If you statically know the size, that’s great and you should obviously use static sizes. But sometimes you can’t statically know the size, but you know it’s usually small. That’s when something like a SmallVector is useful.
I was actually playing with something like this a little while ago after @Elrod talked about how much he likes LLVM’s SmallVector. Here’s a little demo:
using StrideArrays
mutable struct SmallStore{SpillSize}
inline::NTuple{SpillSize, UInt8}
outline::Union{Vector{UInt8}, Nothing}
end;
function smallarray(::Type{T}, ::StaticInt{SpillSize}, size::Integer...) where {T, SpillSize}
@assert isbitstype(T)
N = prod(size) * sizeof(T)
inline = Ref{NTuple{SpillSize, UInt8}}()[]
if N <= SpillSize
outline = nothing
store = SmallStore{SpillSize}(inline, outline)
ptr = pointer_from_objref(store)
else
outline = Vector{UInt8}(undef, N)
store = SmallStore{SpillSize}(inline, outline)
ptr = pointer(outline)
end
ptrA = PtrArray(Ptr{T}(ptr), size)
strA = StrideArray(ptrA, store)
end;
Now here’s a benchmark function comparing this smallarray
to an array without a static lower size bound:
function foo_sa()
SpillSize = static(10*8)
if rand() < 0.95
# 95% of the time our vector fits inline
L = 10
else
# 5% of the time it'll be too big
L = 10000
end
A = smallarray(Float64, SpillSize, L)
A .= (1:L)
sum(A)
end;
function foo()
if rand() < 0.95
# 95% of the time our vector fits inline
L = 10
else
# 5% of the time it'll be too big
L = 10000
end
A = StrideArray{Float64}(undef, L)
A .= (1:L)
sum(A)
end;
julia> @benchmark foo_sa()
BenchmarkTools.Trial: 10000 samples with 997 evaluations.

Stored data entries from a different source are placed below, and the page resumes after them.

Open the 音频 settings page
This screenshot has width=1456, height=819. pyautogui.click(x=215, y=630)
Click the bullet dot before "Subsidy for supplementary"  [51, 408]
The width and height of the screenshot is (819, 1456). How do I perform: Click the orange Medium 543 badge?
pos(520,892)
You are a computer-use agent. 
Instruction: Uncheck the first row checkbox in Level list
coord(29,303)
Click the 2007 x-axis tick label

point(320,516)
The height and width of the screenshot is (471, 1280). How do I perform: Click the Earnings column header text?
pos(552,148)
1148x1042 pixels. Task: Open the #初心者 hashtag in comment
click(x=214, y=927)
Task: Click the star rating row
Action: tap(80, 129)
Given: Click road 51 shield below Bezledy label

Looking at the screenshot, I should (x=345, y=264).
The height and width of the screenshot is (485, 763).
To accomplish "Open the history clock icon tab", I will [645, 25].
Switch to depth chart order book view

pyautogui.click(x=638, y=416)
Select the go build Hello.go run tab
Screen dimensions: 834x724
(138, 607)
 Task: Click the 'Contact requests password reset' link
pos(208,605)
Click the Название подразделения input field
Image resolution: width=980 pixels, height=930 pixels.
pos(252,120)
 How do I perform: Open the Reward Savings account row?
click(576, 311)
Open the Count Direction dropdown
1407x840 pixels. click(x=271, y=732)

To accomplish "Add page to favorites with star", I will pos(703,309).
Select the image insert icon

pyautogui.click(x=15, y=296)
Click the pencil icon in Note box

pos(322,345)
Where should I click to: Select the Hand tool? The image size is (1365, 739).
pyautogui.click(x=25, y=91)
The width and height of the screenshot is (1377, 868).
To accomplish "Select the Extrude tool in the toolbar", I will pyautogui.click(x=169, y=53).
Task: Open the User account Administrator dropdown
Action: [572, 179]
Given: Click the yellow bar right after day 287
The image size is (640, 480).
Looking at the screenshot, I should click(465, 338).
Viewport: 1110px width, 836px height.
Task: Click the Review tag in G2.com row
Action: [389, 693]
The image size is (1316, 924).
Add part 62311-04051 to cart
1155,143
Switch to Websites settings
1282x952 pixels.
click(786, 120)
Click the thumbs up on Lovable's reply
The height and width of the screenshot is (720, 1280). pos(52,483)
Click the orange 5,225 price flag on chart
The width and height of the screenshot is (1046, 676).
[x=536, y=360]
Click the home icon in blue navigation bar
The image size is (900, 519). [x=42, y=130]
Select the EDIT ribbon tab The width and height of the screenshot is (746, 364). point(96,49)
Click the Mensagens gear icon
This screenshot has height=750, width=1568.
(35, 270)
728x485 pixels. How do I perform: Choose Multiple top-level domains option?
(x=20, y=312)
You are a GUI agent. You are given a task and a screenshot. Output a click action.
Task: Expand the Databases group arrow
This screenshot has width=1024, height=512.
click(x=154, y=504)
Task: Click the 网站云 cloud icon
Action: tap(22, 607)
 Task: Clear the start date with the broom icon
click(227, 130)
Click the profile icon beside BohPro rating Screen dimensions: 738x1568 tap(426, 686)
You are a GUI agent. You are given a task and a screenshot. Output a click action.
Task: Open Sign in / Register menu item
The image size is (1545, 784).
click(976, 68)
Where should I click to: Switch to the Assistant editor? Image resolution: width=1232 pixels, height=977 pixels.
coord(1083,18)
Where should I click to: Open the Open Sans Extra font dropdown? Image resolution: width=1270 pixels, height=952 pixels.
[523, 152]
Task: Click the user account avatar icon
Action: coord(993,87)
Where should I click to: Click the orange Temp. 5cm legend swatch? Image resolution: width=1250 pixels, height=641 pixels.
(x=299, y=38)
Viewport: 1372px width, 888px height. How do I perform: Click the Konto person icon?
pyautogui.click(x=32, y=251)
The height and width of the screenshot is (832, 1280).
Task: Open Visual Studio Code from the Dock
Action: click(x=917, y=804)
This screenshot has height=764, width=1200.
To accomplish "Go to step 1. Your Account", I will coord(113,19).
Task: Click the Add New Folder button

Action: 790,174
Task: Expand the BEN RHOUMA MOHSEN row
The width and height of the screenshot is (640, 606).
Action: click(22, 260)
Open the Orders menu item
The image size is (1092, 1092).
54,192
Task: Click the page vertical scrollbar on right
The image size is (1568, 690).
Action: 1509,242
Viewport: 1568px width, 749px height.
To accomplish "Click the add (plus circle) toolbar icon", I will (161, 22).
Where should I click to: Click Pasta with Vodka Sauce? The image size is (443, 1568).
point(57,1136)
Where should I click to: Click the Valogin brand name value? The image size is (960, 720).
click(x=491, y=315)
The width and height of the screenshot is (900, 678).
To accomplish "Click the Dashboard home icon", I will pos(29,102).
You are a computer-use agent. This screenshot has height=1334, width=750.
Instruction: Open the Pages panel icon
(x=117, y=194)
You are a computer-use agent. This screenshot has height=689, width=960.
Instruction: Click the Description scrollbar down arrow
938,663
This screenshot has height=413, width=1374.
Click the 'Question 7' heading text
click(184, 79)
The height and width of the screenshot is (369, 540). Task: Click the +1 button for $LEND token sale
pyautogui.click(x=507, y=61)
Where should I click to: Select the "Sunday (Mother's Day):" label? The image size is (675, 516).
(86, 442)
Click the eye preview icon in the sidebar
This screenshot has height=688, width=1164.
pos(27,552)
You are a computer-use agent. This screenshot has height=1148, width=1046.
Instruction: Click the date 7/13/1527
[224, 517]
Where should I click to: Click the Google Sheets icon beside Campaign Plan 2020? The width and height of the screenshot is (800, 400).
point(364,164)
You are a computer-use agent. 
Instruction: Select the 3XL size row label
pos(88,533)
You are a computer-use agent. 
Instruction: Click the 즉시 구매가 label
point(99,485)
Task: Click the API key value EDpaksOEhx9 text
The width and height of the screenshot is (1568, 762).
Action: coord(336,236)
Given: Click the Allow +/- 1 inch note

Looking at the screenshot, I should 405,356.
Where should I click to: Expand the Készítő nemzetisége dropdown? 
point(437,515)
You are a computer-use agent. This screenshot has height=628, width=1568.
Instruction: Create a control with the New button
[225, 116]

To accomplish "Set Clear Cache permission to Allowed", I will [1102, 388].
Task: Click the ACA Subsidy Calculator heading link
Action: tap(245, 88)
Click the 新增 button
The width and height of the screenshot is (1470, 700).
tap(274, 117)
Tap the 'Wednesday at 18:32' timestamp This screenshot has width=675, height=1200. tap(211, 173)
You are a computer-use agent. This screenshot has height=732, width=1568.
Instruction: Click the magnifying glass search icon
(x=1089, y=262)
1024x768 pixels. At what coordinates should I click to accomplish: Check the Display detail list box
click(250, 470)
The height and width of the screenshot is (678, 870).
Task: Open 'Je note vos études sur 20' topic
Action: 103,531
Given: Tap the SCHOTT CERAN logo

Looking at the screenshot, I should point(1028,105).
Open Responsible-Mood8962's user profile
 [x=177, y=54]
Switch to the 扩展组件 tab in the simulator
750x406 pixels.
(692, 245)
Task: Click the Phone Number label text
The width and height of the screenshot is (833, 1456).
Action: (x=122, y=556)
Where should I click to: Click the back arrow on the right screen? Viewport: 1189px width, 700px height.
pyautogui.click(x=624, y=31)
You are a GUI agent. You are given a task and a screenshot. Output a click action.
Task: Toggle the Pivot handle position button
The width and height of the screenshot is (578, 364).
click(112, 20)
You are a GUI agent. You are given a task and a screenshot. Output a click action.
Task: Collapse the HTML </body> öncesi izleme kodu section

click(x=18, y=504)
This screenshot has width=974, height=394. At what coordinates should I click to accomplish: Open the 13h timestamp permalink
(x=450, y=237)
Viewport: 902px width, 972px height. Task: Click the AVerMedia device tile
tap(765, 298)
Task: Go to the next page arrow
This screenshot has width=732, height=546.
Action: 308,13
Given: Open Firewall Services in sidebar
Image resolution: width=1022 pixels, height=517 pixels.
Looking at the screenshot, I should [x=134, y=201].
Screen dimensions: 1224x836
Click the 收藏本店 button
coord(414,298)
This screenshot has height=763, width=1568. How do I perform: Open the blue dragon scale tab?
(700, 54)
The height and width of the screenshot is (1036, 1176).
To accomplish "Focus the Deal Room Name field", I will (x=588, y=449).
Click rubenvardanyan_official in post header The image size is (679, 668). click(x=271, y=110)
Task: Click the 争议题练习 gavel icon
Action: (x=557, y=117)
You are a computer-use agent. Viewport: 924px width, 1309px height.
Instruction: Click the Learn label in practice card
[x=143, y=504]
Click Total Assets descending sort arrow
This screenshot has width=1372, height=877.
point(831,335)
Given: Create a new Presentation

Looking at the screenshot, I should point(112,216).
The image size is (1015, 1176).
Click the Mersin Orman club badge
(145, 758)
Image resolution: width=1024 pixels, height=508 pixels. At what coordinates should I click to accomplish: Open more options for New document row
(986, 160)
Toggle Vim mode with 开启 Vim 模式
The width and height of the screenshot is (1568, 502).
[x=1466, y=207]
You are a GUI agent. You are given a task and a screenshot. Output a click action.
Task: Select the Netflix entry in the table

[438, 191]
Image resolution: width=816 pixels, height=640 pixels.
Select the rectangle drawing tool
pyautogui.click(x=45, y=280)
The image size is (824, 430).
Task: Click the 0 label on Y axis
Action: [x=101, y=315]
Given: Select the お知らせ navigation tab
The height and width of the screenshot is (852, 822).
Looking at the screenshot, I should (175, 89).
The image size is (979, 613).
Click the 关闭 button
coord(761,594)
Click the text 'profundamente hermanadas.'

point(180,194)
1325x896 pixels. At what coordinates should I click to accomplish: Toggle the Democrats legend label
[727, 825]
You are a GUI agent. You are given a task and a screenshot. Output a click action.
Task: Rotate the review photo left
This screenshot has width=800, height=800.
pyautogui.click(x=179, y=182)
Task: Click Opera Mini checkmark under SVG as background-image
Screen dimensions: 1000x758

Range (min … max): 138.866 ns … 3.697 μs ┊ GC (min … max): 0.00% … 78.22%
Time (median): 273.836 ns ┊ GC (median): 0.00%
Time (mean ± σ): 321.531 ns ± 176.710 ns ┊ GC (mean ± σ): 10.40% ± 15.50%
▃▆██▇▄▂
▁▁▂▃▅█████████▇▅▄▃▃▂▂▂▁▁▁▁▁▁▂▂▂▂▂▂▂▂▂▂▁▂▁▁▁▁▁▁▁▁▁▁▁▁▁▁▁▁▁▁▁▁▁ ▂
139 ns Histogram: frequency by time 932 ns <
Memory estimate: 2.05 KiB, allocs estimate: 1.
julia> @benchmark foo()
BenchmarkTools.Trial: 9078 samples with 994 evaluations.
Range (min … max): 269.175 ns … 2.844 μs ┊ GC (min … max): 0.00% … 80.24%
Time (median): 475.920 ns ┊ GC (median): 0.00%
Time (mean ± σ): 551.678 ns ± 220.005 ns ┊ GC (mean ± σ): 11.35% ± 15.79%
▁▆█▇▅
▁▁▁▁▃▅██████▆▅▃▂▂▂▂▂▂▂▃▃▄▃▃▃▂▂▂▂▁▁▁▁▁▁▁▁▁▁▁▁▁▁▁▁▁▁▁▁▁▁▁▁▁▁▁▁▁ ▂
269 ns Histogram: frequency by time 1.53 μs <
Memory estimate: 4.77 KiB, allocs estimate: 1.